## ASSIGNED TASK
Beginning with the line where "The width and height of the screenshot is (791, 524)." appears, retype every remaining line of the data below, both the first and last included.
___ TASK MATERIAL
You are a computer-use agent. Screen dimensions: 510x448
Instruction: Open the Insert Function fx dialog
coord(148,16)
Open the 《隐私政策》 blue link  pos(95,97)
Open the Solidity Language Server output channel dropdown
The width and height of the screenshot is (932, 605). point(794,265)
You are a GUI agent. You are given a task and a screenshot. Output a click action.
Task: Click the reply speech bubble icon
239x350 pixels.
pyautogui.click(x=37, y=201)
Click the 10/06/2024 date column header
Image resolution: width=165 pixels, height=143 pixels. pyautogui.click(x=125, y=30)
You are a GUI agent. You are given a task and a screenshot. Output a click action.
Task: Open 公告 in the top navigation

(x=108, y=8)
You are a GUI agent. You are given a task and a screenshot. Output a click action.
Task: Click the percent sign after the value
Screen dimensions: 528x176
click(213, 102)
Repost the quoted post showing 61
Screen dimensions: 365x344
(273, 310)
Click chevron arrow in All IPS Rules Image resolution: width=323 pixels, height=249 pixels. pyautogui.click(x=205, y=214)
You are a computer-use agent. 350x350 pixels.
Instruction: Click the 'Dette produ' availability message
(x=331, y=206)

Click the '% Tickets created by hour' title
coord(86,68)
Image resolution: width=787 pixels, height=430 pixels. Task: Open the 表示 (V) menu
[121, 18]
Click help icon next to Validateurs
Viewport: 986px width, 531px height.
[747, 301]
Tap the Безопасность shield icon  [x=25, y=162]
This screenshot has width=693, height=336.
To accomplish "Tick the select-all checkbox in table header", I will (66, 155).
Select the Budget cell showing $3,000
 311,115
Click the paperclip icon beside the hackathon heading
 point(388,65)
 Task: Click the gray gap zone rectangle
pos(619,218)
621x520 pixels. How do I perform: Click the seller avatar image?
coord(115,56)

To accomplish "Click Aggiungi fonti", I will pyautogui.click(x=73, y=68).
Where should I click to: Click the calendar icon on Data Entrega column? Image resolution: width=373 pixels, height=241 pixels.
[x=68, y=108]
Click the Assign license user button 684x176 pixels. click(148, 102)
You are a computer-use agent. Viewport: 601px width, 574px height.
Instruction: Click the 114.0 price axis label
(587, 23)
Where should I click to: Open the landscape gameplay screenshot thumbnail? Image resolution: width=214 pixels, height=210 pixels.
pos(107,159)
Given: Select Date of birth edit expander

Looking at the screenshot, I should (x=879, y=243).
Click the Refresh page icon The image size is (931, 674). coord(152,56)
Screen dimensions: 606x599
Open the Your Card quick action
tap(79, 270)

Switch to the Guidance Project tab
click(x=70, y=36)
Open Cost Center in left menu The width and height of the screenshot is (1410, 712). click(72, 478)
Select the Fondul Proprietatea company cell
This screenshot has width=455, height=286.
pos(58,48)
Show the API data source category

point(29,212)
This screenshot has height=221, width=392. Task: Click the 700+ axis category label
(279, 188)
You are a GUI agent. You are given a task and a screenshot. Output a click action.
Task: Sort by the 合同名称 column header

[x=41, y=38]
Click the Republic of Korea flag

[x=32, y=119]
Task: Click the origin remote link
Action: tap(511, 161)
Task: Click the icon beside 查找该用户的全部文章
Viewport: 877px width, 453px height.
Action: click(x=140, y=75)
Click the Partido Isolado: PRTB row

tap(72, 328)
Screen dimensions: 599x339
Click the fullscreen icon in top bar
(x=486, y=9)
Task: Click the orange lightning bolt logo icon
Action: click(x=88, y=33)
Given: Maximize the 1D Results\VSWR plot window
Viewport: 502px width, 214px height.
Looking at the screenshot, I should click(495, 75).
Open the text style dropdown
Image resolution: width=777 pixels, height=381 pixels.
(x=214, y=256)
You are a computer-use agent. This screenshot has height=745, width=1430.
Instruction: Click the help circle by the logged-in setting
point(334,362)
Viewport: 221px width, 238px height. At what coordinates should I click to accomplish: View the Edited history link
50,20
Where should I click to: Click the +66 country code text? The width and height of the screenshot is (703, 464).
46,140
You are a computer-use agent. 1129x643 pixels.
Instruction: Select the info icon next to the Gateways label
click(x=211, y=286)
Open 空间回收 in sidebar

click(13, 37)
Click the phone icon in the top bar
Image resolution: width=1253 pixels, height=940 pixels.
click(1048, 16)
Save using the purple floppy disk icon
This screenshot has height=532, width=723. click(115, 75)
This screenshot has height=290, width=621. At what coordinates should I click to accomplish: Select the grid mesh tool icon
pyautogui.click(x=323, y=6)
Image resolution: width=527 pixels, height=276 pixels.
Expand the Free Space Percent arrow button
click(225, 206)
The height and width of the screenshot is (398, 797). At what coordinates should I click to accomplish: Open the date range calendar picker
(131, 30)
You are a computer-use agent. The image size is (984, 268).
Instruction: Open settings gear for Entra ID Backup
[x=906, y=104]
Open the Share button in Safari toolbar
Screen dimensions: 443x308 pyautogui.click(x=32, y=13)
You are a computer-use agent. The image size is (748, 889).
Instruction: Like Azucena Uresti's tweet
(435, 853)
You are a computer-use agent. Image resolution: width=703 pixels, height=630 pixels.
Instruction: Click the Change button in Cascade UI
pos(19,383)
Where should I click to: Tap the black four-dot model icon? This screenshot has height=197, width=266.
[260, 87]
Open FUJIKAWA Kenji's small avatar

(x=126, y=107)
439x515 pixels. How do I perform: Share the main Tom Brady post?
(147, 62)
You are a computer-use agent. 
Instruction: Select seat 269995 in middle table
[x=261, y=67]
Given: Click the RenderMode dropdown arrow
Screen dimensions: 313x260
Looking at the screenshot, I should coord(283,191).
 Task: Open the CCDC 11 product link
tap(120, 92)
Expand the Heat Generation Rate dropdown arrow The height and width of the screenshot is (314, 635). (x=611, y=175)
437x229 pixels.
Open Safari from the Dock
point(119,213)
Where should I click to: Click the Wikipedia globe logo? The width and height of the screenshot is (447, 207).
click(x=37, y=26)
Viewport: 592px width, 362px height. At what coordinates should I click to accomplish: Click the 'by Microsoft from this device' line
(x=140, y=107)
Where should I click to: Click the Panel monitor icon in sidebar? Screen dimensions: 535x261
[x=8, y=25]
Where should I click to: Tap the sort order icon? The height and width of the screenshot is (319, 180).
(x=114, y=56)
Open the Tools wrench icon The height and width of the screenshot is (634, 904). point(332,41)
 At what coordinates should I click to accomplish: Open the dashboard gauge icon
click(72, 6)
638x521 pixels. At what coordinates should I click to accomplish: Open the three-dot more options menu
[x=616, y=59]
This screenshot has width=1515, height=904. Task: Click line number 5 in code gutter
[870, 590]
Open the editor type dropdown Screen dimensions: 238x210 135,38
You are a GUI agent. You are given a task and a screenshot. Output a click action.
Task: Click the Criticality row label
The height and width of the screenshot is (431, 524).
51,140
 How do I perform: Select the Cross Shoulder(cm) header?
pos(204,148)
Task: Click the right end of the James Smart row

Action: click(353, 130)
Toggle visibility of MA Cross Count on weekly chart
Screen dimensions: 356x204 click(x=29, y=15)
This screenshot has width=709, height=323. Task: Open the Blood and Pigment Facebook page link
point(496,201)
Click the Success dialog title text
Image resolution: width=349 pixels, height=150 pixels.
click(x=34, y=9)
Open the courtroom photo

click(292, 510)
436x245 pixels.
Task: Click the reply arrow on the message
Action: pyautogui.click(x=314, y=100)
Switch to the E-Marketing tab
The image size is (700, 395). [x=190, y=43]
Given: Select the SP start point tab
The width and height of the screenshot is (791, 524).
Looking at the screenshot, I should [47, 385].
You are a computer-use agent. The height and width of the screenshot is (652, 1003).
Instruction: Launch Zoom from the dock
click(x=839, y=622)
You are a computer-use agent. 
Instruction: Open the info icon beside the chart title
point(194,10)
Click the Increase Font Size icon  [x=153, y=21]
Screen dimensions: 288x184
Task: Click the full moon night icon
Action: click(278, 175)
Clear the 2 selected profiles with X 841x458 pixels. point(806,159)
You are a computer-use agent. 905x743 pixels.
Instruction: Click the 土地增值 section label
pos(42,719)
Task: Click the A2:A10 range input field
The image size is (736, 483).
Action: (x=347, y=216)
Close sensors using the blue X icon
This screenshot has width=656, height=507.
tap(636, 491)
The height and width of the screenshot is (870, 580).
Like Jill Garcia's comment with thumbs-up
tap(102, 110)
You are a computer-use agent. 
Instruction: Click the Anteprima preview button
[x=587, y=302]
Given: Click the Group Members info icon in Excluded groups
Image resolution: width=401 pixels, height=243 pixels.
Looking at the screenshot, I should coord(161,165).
______
## EXERCISE OUTPUT
The width and height of the screenshot is (791, 524).
Looking at the screenshot, I should [47, 385].
You are a computer-use agent. The height and width of the screenshot is (652, 1003).
Instruction: Launch Zoom from the dock
click(x=839, y=622)
You are a computer-use agent. 
Instruction: Open the info icon beside the chart title
point(194,10)
Click the Increase Font Size icon  [x=153, y=21]
Screen dimensions: 288x184
Task: Click the full moon night icon
Action: click(278, 175)
Clear the 2 selected profiles with X 841x458 pixels. point(806,159)
You are a computer-use agent. 905x743 pixels.
Instruction: Click the 土地增值 section label
pos(42,719)
Task: Click the A2:A10 range input field
The image size is (736, 483).
Action: (x=347, y=216)
Close sensors using the blue X icon
This screenshot has width=656, height=507.
tap(636, 491)
The height and width of the screenshot is (870, 580).
Like Jill Garcia's comment with thumbs-up
tap(102, 110)
You are a computer-use agent. 
Instruction: Click the Anteprima preview button
[x=587, y=302]
Given: Click the Group Members info icon in Excluded groups
Image resolution: width=401 pixels, height=243 pixels.
Looking at the screenshot, I should coord(161,165).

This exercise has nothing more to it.